Abstract

Developing effective urban planning strategies and monitoring their spatial impact requires morphological and functional land-use maps showing the ongoing urban growth processes. Medium spatial resolution remote sensing images (e.g. Landsat, SPOT-HRV) are a useful data source for creating such maps as they have been regularly available since the early 1970s. While land use is linked to socio-economic activities and can therefore not be directly inferred from spectral information, previous studies have nevertheless indicated that the spatial structure of the built-up environment is related to its function.
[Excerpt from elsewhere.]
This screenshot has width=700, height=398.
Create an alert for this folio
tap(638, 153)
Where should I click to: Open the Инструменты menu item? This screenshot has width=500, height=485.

In this paper, the urban morphology of Dublin, Ireland is represented by continuous impervious surface maps which are derived at the sub-pixel level from medium spatial resolution images of 1988 and 2001. The distribution and spatial configuration of impervious surface cover is quantified at the scale of predefined spatial entities by three urban metrics: the average impervious surface cover, shape characteristics of the frequency distribution and spatial variance. Morphology is related to land use by applying a supervised classification with the urban metrics as variables and generalised land-use categories as target classes. Combined with built-up densities derived from the impervious surface data, the classification produces morphological/functional maps that clearly show the urban dynamics in Dublin between 1988 and 2001. An overall accuracy of 86% was achieved when a distinction was made between two broad classes representing employment related and residential land-use. These two classes are important in the context of calibrating urban growth models because they represent important drivers of urban land-use change.